When the inspectors arrive, they will present their credentials (including a photograph and a serial number). Though you do reserve the right to refuse an inspection, all you're really doing is buying time and making yourself look suspicious. OSHA will get a warrant to search your facility and they will anticipate your refusal in the future and likely obtain a warrant in advance of all future inspections.
After the presentation of credentials, the Opening Conference begins. This is when you'll learn why you're being inspected. There are six elements that may have triggered the inspection:
- Imminent Danger: OSHA was informed of a situation that could, at any moment, cause injury or death.
- Severe Injury and Illness: Your organization recently reported an injury, illness, or death.

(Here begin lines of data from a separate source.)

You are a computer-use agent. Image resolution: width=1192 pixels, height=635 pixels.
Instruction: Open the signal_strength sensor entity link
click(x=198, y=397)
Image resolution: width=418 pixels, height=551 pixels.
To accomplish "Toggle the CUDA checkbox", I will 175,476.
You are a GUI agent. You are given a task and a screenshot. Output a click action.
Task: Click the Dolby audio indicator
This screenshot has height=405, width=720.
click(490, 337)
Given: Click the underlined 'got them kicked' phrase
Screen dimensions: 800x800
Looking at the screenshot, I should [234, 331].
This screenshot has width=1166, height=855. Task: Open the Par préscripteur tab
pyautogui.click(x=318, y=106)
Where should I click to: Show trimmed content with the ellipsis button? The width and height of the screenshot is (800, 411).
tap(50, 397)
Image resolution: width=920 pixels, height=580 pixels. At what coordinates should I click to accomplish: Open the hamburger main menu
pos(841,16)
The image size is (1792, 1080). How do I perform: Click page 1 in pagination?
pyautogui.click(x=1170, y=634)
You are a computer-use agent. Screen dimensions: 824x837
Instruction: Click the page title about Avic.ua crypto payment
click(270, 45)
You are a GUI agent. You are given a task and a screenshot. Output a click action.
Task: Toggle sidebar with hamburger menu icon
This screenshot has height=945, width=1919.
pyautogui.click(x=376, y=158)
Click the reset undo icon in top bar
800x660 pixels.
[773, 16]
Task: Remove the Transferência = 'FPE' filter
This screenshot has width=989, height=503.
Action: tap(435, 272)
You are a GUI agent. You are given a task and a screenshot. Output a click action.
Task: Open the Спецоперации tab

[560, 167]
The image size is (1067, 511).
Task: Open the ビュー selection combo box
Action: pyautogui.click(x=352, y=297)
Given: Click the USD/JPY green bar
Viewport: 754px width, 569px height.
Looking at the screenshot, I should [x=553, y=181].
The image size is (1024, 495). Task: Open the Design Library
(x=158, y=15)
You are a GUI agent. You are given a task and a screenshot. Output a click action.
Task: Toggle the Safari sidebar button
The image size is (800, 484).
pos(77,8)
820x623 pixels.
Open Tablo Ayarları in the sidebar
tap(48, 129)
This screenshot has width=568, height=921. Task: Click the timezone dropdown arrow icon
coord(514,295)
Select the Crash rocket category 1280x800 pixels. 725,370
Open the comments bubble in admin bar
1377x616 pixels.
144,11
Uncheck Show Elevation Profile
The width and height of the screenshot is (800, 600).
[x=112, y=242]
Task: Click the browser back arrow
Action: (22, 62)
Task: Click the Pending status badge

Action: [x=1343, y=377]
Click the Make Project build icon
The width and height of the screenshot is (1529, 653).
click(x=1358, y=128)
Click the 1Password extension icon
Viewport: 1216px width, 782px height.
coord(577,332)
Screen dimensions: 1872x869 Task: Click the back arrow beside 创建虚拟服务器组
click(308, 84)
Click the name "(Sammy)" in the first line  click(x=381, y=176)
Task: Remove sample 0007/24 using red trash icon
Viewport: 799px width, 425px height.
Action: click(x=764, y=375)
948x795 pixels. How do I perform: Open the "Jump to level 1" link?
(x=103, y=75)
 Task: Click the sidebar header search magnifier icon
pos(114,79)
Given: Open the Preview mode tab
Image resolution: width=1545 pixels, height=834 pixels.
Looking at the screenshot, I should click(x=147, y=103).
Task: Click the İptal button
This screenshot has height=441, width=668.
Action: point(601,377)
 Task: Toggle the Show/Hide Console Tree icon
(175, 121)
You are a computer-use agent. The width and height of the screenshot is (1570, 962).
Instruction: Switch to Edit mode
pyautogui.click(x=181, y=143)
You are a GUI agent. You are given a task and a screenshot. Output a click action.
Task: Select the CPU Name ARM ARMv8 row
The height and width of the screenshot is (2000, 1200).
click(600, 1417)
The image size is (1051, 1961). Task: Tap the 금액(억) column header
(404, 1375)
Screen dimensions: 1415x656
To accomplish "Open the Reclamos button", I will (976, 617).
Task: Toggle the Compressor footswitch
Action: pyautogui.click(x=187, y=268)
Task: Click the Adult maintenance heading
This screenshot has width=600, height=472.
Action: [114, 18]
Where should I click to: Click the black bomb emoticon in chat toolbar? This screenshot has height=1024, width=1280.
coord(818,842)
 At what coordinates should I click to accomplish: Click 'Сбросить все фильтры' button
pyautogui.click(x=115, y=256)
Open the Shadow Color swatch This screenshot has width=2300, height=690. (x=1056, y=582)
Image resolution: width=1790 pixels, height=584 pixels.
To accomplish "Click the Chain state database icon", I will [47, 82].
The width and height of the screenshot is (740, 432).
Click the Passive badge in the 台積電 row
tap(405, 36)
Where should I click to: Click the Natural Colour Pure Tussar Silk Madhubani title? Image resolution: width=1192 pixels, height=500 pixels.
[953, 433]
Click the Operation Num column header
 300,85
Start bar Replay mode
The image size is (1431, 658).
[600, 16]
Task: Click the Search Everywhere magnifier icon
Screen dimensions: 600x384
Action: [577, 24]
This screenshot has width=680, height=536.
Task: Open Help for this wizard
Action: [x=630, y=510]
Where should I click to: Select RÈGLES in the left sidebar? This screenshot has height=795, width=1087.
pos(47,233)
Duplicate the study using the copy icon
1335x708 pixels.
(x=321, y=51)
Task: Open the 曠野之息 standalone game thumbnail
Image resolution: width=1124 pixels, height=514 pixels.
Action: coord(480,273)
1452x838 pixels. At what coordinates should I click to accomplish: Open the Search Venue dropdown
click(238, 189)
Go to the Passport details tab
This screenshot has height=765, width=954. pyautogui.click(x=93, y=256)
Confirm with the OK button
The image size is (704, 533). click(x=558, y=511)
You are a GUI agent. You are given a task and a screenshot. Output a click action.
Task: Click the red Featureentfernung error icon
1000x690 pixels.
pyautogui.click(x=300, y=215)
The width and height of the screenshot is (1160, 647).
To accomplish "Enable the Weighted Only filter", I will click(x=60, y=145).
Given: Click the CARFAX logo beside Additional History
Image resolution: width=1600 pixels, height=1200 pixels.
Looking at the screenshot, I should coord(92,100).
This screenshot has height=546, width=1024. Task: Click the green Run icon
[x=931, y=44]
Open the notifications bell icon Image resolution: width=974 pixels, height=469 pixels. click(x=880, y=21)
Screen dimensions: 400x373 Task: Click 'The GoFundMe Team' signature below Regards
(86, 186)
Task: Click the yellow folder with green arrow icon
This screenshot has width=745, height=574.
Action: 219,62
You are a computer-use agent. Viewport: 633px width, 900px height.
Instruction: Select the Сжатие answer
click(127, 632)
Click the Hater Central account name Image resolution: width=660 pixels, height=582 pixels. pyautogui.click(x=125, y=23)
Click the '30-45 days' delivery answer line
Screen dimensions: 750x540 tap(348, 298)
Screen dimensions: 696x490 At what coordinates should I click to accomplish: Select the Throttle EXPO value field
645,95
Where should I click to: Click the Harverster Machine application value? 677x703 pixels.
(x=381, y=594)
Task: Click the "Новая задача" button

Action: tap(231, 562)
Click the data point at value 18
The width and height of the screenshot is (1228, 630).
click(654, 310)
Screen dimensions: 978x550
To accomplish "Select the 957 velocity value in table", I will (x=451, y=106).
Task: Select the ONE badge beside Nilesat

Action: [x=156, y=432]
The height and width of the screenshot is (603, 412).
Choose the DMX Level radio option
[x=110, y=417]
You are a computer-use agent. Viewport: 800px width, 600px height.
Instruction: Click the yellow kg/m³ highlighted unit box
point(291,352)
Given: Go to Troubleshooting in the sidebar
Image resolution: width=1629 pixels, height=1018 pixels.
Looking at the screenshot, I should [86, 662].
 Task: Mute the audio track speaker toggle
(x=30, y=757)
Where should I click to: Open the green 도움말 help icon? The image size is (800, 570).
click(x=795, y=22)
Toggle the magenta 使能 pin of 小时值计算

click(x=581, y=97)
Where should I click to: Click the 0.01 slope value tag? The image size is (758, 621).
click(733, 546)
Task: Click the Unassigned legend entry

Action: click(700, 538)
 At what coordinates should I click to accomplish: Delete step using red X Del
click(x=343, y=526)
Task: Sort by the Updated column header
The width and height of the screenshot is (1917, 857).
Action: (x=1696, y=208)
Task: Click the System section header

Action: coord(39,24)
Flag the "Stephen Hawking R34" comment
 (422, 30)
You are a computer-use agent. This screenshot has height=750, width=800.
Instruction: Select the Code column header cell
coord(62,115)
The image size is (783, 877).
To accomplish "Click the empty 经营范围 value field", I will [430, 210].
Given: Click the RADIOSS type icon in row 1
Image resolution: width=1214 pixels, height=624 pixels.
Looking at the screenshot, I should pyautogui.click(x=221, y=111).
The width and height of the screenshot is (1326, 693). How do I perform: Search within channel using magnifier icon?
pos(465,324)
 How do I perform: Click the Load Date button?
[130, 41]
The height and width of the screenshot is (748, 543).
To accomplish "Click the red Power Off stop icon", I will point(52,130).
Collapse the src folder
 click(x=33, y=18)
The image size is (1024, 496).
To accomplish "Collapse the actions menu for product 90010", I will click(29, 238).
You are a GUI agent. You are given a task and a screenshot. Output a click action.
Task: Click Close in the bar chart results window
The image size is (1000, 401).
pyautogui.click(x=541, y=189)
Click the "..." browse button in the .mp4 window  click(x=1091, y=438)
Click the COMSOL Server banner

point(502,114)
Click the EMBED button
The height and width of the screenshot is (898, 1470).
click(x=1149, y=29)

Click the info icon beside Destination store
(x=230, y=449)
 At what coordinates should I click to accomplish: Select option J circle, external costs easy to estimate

- Worker Complaints: Your employees, who may remain anonymous, reported hazardous conditions or clear OSHA violations in their working environment.
- Referrals: Another federal, state, or local agency or organization, an individual, or the media, suggested that your workplace be inspected.
- Targeted Inspections: You're part of a high-hazard industry, or your specific workplace typically has a high rate of illness or injury.
- Follow-Up Inspections: These are typically not such a surprise. They occur after an initial inspection to check for abatement of previously-cited violations.
The inspector will describe the inspection process and you'll be permitted to choose a representative to walk with the inspector through the facility. This person should not attempt to interfere with the inspection, no matter what he or she knows or thinks will be discovered. Inspectors may ask questions of your employees, though they will always strive to limit interference with your team's work tasks.
This is the actual inspection. Not only will the compliance officers look for hazards in the workplace, they will also examine your records and ensure you've posted the official OSHA poster and all necessary literature about safety and potential hazards of the materials employees may be exposed to. Though the inspector will focus on the specific area or hazard that triggered the inspection in the first place, additional violations may be cited.
The company representative should take careful notes of what the inspector finds. If the inspector takes photographs or samples, the representative should, too. Trade secrets should be noted as such, as inspectors must protect them.
Some identified hazards may be easy to correct. It's a good idea to take immediate action on these hazards as a sign of good faith.
The inspector will discuss his or her findings, make note of citations and proposed penalties and suggest a plan for correction—which may include OSHA consultation services. You may make suggestions about how long it will take to complete the corrective actions and why.
Formal citations must be issued within six months. They will include the penalty and the abatement period—the time frame in which you must eliminate the hazard. If you choose to contest the penalty, you must give OSHA written notice within 15 days.
OSHA isn't trying to trip you up: they're trying to protect workers. They're hoping they won't find any violations. By keeping your workplace safe, you have nothing to fear from an OSHA inspection.